Les personnes prostituées doivent être défendues, me dit-on. Oui, et d’ailleurs notre proposition de loi ne vise pas à les dénoncer ni à les stigmatiser, au contraire : elle les définit comme des victimes de la traite des êtres humains, exploitées par des réseaux comme c’est le cas pour 85 % ou 90 % d’entre elles.
Elles sont aussi victimes de ce que j’appelle le « proxénète invisible », celui qui, dans leur enfance ou leur jeunesse, a créé les conditions qui ont fait, un jour pas comme les autres, qu’elles se sont trouvées réduites à la prostitution, tout en croyant qu’elles avaient la liberté de le faire.
Oui, il faut les défendre. Oui, ce sont les personnes « bien » que l’on me décrit. Ces personnes « bien », nous les respectons et nous entendons leur apporter toutes les réponses.
À cet égard, madame la ministre, le propos que vous avez tenu sur les moyens est fondamental. Sans ces 20 millions d’euros nécessaires, notre loi n’aura aucune utilité. Vous l’avez dit ; vous le répéterez ; il est important pour moi de le noter et de le reprendre.
Il faut éviter les viols et les agressions sexuelles, donc ne pas toucher à la prostitution, me dit-on encore. Quel drame d’écrire ces mots sans savoir de quoi il retourne !
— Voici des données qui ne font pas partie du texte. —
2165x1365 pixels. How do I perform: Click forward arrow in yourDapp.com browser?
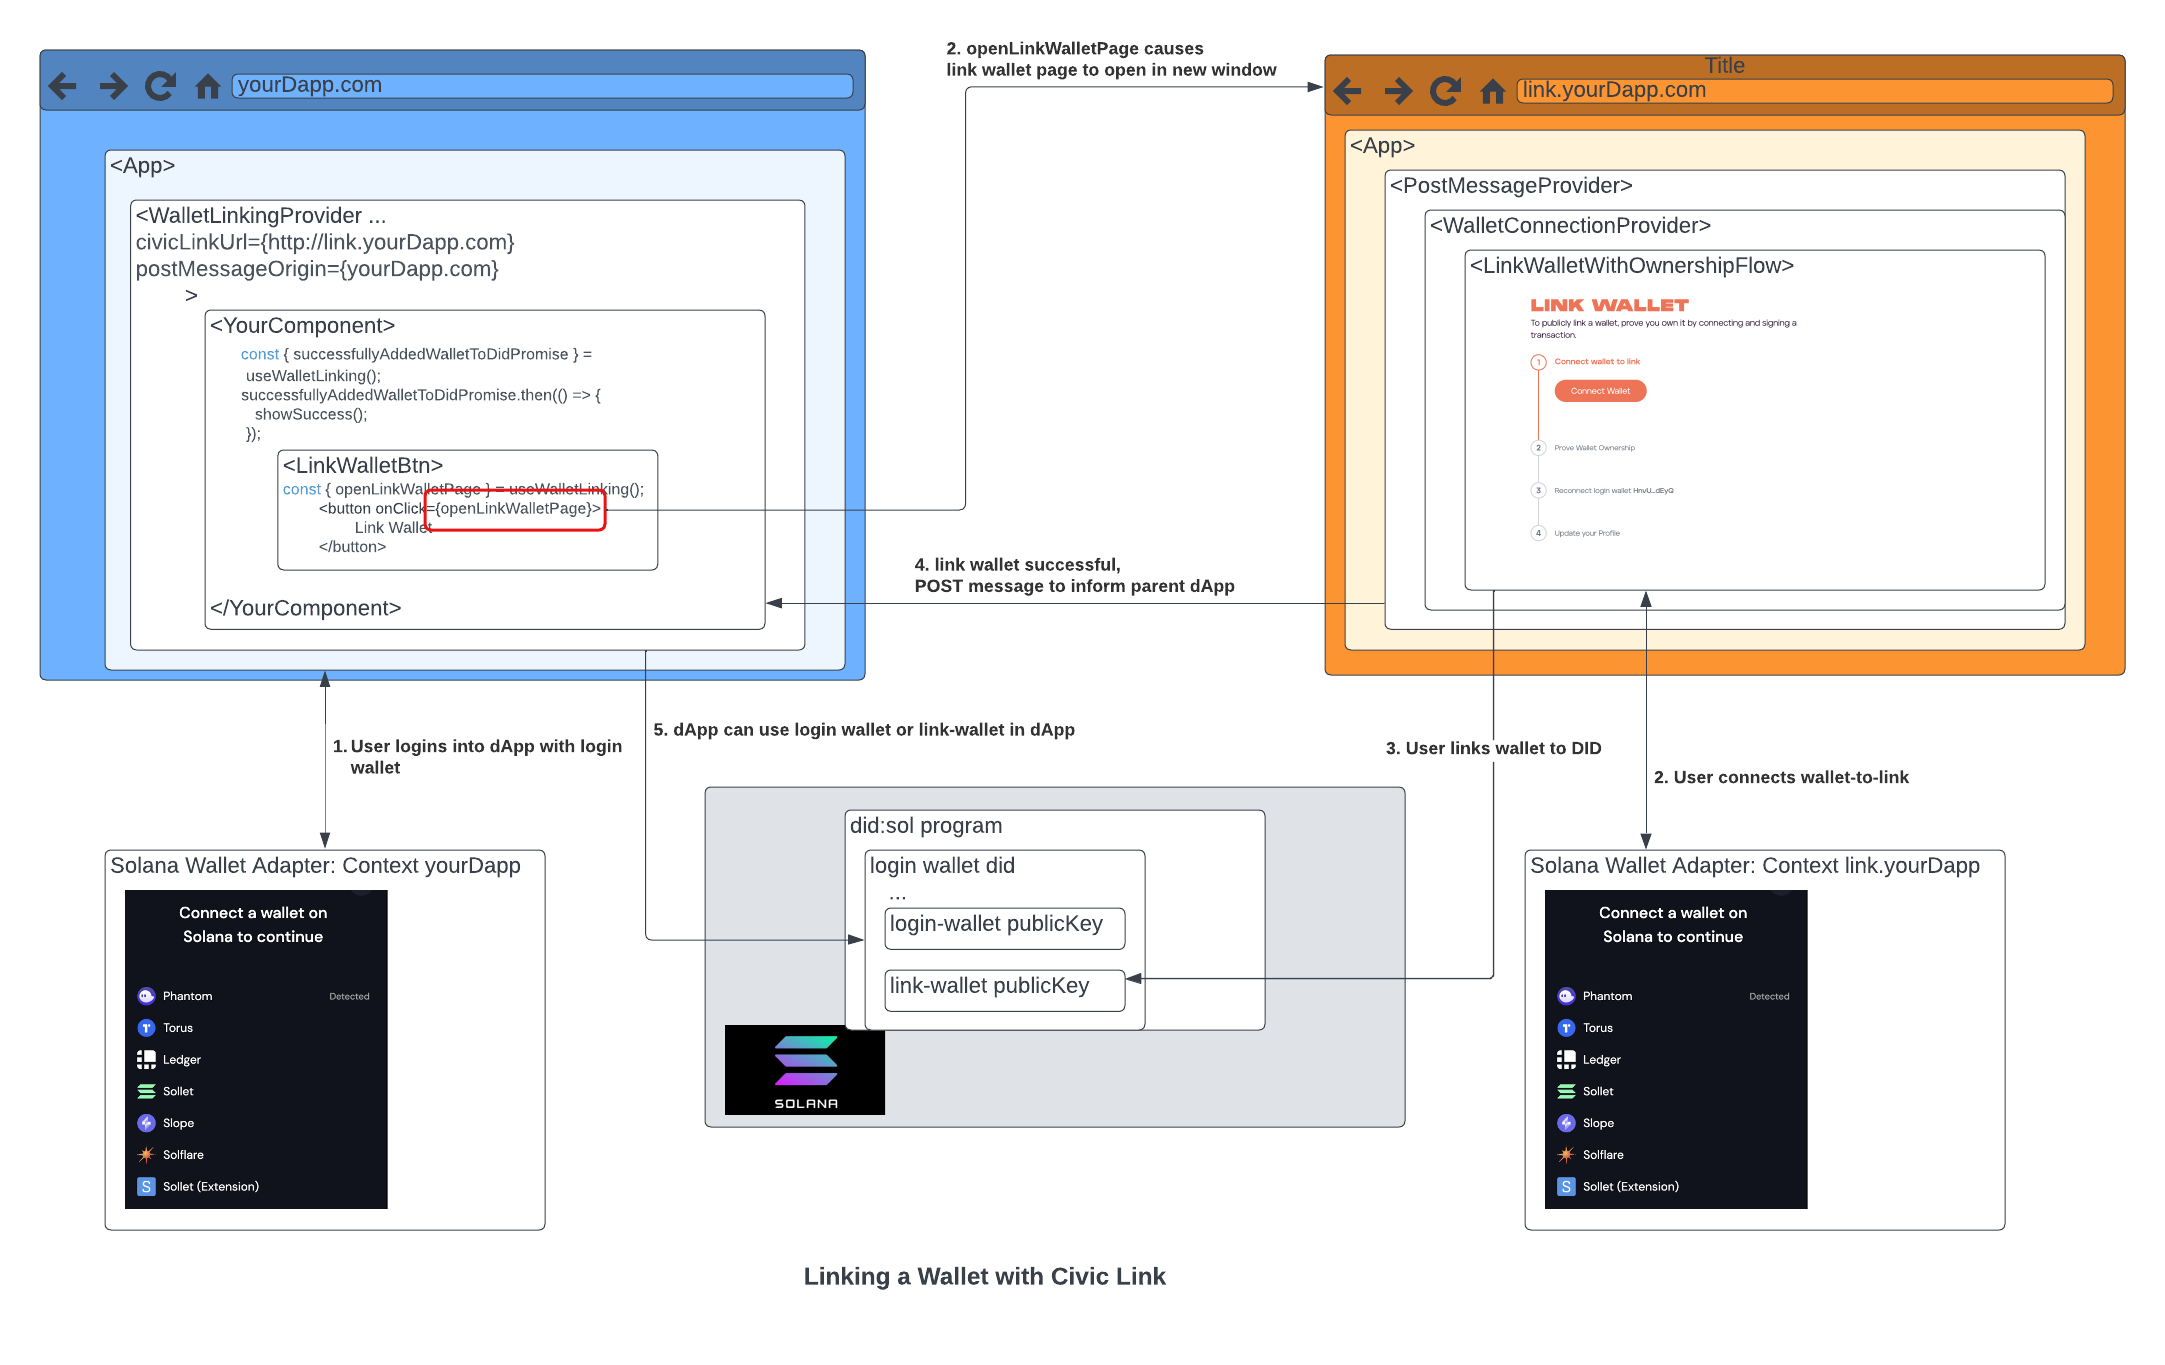[x=113, y=86]

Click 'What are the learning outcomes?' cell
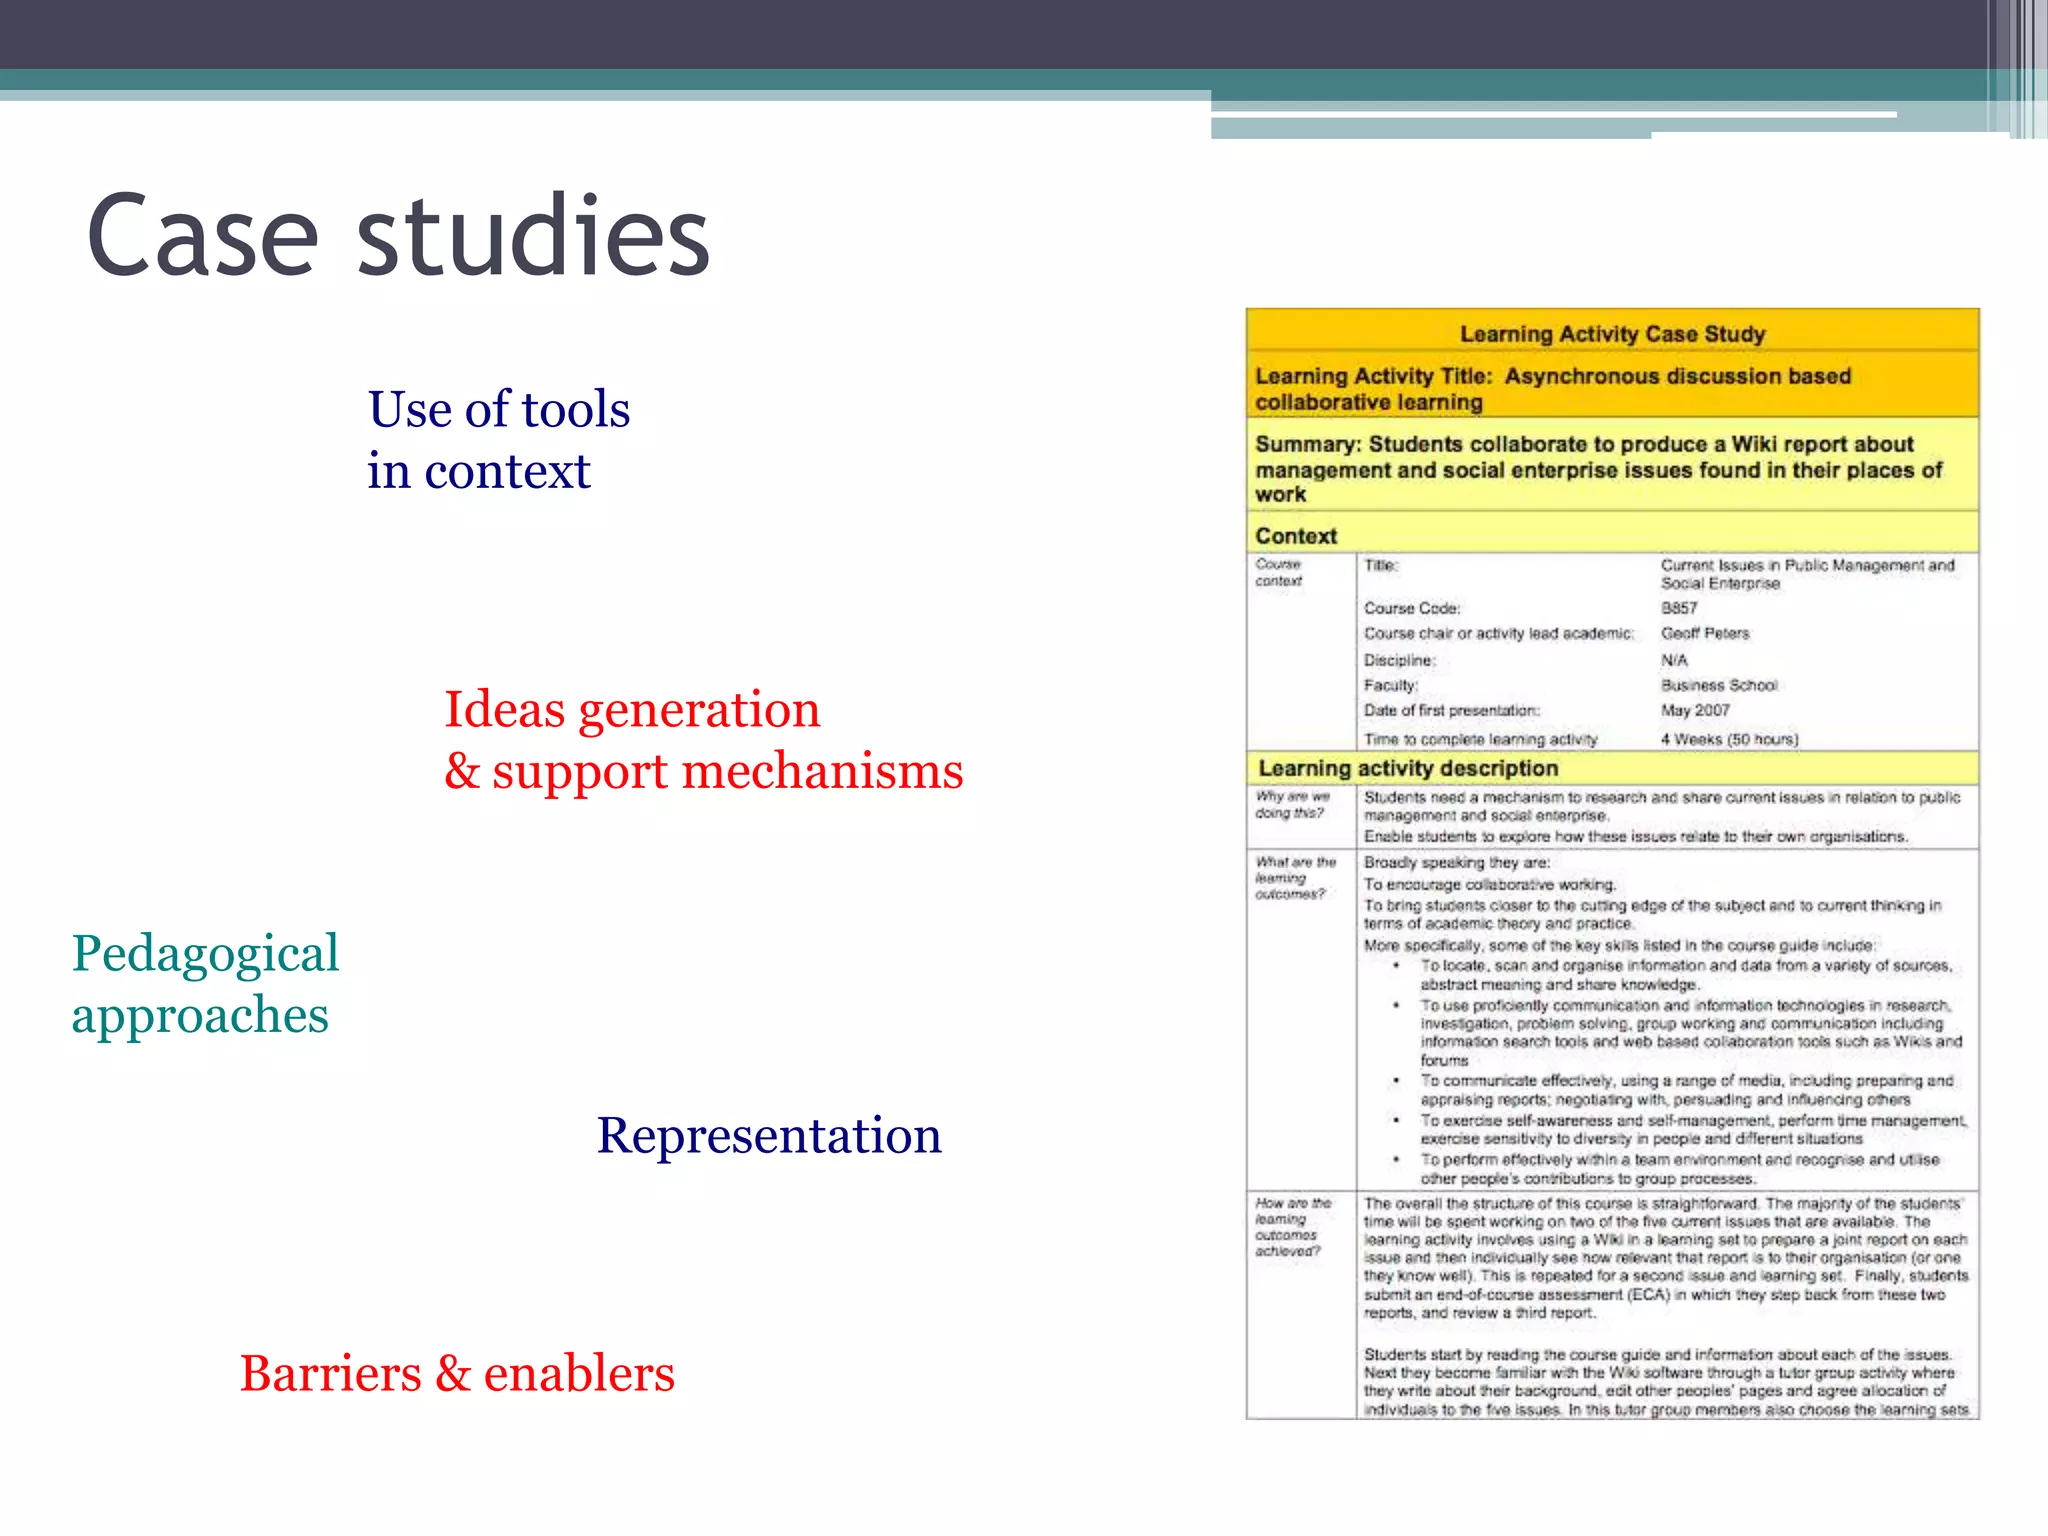click(x=1296, y=878)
Plus personne ne nie plus le fait que la prostitution est un monde, un milieu d’une violence inouïe. Même celles, parmi les associations que nous avons auditionnées en commission spéciale, qui étaient favorables au maintien de la situation actuelle, nous ont présenté le monde de la prostitution comme un univers déjà si dangereux qu’il ne faut pas aggraver encore sa dangerosité. Leur aveu, leur reconnaissance, est une réponse à ces personnes.
Avez-vous une solution pour les désirs masculins ? me demande-t-on aussi.